**AIM:** Put the lines of this material into a numbered list, leaving out any blank lines.

Text and element pointing records:

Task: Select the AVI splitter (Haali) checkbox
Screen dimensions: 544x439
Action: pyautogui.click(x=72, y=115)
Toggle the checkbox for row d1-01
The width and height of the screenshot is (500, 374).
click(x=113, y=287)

**ANSWER FOR THIS EXERCISE:**
1. Task: Select the AVI splitter (Haali) checkbox
2. Screen dimensions: 544x439
3. Action: pyautogui.click(x=72, y=115)
4. Toggle the checkbox for row d1-01
5. The width and height of the screenshot is (500, 374).
6. click(x=113, y=287)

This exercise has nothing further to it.